→ What to do:
**a)** In the article on Eric Ripert's trip to Sichuan, how tall is the Leshan Giant Buddha?
**b)** Carry on the article about Eric Ripert's trip to Sichuan with Anthony Bourdain, starting after its last sentence.

→ Extract:
-- START --

Three-Michelin star restaurant owner, French chef, and Buddhist Eric Ripert was recently featured on colleague Anthony Bourdain’s show, Parts Unknown. The two traveled to Sichuan, China, where they learned the ins and outs of classic Sichuan cuisine, took a little more spice than Ripert could handle, and even visited the Leshan Giant Buddha, a 71-meter tall stone statue of Maitreya, from the Tang Dynasty.
Bourdain recapped his time with Ripert for CNN, playfully jibing Ripert about the latter’s concerns regarding traveling in China as a Buddhist.
He writes:
“My friend Eric Ripert (maybe you know him from such previous buddy films as Peru and Marseille—as well as the upcoming Bad Boys VII: The Revenge) has never been to mainland China.
And due, perhaps, to his adherence to the teachings of Tibetan Buddhism—and a friendship with Richard Gere—he had concerns about what kind of a welcome he’d receive. For the first few nights, he slept with a tin foil helmet around his head, convinced, every time his cell phone dropped a call that “they” were on to him.
I assured him repeatedly that he was the very last person any Chinese secret services would give a shit about, but he was unconvinced. Nonetheless, his paranoia was acute.”

-- END --

→ Material:
-- START --

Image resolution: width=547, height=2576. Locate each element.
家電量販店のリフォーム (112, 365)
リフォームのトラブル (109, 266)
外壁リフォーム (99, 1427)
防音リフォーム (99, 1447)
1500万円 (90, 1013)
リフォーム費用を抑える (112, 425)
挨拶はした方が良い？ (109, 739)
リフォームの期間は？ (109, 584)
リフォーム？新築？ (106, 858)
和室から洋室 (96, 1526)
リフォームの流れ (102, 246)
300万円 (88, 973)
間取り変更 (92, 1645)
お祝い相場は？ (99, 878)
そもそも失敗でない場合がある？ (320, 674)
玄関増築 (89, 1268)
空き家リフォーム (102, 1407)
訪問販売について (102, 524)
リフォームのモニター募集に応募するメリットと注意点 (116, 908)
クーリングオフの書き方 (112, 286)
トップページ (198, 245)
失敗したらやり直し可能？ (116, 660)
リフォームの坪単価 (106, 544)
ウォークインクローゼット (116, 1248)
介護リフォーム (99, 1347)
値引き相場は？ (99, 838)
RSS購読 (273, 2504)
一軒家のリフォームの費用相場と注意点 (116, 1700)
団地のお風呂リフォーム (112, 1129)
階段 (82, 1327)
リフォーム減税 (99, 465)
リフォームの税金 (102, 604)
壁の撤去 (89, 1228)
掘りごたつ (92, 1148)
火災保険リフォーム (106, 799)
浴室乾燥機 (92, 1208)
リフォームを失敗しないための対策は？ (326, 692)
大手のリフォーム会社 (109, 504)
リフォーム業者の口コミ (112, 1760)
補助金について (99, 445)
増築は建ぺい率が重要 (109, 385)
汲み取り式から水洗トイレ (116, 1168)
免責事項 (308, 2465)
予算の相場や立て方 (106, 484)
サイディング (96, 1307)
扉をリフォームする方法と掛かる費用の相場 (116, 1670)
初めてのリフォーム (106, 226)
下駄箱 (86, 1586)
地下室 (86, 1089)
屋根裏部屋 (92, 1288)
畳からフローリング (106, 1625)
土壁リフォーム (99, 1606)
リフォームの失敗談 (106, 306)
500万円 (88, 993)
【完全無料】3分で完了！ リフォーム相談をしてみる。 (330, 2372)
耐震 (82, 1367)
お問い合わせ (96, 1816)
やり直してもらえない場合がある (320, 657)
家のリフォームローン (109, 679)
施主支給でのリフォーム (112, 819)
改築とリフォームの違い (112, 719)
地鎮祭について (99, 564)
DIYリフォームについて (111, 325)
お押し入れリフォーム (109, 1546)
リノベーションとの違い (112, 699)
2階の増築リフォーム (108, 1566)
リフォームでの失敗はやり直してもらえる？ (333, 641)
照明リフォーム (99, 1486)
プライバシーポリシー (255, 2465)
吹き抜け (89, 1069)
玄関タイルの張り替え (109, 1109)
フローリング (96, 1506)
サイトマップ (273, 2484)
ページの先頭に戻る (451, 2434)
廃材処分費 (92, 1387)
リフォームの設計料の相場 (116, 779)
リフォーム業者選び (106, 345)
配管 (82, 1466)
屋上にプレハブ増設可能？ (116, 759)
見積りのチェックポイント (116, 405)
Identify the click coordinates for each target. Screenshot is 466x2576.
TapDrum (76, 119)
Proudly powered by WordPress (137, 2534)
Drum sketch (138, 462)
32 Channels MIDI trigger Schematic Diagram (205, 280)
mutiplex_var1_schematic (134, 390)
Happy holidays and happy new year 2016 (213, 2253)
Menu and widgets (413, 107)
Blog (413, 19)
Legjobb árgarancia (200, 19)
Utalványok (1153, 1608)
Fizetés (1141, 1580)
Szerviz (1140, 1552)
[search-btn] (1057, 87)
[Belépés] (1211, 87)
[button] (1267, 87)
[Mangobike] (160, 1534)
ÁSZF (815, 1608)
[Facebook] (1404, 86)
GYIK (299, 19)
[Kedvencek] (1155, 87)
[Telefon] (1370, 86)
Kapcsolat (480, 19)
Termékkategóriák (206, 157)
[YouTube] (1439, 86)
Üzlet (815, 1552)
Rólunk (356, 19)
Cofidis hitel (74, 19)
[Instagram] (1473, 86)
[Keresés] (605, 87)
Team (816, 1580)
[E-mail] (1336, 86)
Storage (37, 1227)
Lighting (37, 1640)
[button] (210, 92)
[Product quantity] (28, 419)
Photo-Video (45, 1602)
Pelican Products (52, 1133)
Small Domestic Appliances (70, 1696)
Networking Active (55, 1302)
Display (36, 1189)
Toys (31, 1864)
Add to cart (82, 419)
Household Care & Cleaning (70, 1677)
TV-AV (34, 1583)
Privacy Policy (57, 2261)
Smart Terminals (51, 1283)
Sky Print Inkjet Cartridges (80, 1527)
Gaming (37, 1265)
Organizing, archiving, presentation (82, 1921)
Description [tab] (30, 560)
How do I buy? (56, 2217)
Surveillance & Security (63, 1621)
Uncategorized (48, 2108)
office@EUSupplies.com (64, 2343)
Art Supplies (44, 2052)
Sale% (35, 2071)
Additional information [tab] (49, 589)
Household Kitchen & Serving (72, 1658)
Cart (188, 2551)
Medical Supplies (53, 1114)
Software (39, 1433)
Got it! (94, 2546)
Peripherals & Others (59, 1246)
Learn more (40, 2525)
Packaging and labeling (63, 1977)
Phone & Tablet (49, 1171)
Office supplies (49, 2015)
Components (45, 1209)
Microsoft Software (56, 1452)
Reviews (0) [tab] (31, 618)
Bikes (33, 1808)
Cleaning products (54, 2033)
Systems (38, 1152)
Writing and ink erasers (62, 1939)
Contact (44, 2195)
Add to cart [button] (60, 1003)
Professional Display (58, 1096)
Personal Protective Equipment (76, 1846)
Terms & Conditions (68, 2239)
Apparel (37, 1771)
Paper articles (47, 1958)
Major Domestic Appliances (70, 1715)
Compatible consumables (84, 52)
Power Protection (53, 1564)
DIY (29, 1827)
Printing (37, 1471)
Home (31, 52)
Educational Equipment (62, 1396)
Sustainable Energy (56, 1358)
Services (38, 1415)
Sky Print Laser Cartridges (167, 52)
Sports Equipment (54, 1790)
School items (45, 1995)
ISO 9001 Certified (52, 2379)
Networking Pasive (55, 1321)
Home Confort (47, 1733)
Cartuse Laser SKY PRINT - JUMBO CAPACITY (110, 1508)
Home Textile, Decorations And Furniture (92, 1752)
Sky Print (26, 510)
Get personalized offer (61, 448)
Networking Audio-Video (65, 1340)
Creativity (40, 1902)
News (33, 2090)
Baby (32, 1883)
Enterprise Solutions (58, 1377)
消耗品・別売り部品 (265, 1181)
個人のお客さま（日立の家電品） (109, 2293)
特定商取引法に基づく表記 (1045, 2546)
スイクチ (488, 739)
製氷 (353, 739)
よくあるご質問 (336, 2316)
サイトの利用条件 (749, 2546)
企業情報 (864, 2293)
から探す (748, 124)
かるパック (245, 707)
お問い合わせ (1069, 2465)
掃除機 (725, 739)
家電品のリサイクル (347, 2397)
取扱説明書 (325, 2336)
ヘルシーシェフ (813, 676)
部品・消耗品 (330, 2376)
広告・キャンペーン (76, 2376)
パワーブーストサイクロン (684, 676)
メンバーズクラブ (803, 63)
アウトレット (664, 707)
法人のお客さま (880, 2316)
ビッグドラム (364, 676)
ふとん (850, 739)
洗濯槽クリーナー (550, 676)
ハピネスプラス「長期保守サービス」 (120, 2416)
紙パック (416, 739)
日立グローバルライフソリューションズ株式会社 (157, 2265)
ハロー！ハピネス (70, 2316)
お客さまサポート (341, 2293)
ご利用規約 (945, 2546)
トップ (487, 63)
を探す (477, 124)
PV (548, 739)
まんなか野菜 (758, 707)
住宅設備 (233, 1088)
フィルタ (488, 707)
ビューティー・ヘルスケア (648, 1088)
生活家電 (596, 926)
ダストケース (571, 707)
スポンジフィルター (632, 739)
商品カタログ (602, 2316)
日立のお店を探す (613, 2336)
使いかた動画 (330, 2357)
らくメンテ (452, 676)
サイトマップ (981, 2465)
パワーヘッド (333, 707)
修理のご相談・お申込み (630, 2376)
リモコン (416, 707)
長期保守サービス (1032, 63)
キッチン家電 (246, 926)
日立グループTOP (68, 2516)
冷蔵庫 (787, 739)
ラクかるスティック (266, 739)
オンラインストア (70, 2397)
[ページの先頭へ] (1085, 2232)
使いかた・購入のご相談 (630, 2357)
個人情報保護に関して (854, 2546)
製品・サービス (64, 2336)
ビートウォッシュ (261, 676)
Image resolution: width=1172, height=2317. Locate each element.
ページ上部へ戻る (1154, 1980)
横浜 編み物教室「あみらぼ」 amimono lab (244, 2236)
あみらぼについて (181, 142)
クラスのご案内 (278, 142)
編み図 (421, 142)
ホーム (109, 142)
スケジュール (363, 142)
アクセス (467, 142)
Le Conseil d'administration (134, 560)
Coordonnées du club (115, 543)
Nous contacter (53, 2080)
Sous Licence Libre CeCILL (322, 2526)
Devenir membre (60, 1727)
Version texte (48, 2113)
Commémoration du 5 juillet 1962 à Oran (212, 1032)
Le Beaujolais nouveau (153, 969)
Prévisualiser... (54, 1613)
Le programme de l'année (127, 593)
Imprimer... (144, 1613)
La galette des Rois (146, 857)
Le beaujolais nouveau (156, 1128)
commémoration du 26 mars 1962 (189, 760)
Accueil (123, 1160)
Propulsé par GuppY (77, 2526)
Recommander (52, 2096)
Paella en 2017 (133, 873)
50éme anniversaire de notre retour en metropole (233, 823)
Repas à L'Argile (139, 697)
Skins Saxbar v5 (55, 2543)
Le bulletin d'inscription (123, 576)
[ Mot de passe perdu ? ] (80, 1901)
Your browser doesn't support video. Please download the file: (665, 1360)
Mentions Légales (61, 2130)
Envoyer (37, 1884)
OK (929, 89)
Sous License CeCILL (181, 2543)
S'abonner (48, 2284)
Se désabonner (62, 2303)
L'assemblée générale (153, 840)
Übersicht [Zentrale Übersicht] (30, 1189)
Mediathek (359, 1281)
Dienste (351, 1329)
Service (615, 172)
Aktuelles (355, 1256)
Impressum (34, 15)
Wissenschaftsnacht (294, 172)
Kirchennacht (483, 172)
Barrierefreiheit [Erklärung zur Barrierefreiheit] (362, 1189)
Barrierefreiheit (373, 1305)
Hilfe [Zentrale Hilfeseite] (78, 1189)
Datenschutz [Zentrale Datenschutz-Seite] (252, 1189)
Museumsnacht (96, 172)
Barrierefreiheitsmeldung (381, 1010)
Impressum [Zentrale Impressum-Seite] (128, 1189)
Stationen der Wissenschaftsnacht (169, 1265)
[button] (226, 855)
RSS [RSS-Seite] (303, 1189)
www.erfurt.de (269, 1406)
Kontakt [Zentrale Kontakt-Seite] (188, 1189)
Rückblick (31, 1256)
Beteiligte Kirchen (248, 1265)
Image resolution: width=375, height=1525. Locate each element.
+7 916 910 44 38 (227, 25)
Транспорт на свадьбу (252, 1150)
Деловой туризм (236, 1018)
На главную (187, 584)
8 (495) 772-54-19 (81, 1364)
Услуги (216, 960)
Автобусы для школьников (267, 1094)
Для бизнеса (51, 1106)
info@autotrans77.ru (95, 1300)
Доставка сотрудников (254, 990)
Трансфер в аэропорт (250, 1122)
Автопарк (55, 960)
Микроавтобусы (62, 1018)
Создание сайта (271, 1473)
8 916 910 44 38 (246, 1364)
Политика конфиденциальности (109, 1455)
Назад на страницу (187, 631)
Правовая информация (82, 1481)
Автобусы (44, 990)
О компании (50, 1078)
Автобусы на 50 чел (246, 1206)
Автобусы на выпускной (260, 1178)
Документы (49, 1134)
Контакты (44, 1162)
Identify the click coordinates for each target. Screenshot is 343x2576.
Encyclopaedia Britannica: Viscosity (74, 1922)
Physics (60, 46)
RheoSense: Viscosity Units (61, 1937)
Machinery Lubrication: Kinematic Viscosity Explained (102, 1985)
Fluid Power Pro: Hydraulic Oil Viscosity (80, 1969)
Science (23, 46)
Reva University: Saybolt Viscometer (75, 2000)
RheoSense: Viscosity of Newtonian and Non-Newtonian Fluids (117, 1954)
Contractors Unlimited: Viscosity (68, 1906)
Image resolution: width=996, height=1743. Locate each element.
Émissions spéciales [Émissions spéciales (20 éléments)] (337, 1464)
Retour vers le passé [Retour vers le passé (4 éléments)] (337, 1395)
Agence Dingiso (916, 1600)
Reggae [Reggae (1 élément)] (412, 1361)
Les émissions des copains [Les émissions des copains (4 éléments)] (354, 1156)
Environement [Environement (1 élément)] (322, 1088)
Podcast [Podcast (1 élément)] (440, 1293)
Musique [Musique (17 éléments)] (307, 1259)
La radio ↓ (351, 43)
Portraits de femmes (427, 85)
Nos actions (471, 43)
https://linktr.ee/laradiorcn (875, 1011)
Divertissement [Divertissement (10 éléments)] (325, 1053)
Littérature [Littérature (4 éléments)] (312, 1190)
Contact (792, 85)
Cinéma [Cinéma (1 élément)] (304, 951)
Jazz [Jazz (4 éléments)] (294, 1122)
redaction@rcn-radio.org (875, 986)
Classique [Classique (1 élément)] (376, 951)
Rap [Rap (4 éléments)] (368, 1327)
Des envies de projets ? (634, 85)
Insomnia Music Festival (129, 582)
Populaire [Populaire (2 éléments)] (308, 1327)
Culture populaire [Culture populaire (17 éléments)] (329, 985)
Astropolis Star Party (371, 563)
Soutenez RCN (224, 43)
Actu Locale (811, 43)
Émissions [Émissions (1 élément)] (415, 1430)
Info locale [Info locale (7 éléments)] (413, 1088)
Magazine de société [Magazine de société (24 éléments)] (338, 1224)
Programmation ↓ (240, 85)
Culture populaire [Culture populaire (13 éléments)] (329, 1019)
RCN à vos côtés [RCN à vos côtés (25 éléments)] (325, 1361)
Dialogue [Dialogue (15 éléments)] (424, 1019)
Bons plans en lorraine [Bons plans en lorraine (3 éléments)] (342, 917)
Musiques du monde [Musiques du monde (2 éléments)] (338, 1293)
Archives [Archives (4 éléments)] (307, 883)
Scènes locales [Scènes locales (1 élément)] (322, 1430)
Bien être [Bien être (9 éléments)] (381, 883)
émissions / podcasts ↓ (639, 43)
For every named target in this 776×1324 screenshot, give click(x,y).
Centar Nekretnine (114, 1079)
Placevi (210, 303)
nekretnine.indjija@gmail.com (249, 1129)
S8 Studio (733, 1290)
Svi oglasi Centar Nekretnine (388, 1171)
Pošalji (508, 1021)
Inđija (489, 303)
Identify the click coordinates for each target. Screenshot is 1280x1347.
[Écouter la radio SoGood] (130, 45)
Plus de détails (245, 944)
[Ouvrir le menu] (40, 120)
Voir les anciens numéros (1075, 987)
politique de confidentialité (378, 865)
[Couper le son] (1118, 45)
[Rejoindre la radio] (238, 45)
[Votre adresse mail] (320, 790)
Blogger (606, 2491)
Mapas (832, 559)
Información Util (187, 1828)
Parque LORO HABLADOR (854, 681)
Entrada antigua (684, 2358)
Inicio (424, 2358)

-- END --

→ In response:
**a)** It is 71 meters tall.

**b)**
More comically, Bourdain writes, Ripert’s taste palate, “coddled by years of foie gras, runny cheeses, flaky pastries and the subtle notes of many fine wines,” was quite unprepared for the level of spice in cuisine.
Back in 2010, Lion’s Roar talked with Ripert about the role Buddhism has played in his career. (You can read the full Q&A here) When asked, “How can we bring Buddhism to the kitchen?” Ripert answered:
In many ways—by promoting tolerance, by paying homage to every ingredient we use, vegetable or animal. I follow the teaching of the Middle Way when I am managing my team and it’s a challenge—especially under pressure. In the past, we managed the kitchen from a very dogmatic and borderline violent way, teaching through humiliation instead of positive reinforcement (actually an old tradition in my industry, especially in France). Today I promote kindness and respect. Cooking can be a very meditative process and I encourage the cooks to focus on the moment more than I did in the past.
Ripert was also featured recently as a guest on Dan Harris’s 10% Happier, where he discussed how his Buddhist practice has changed the way he operates in the kitchen.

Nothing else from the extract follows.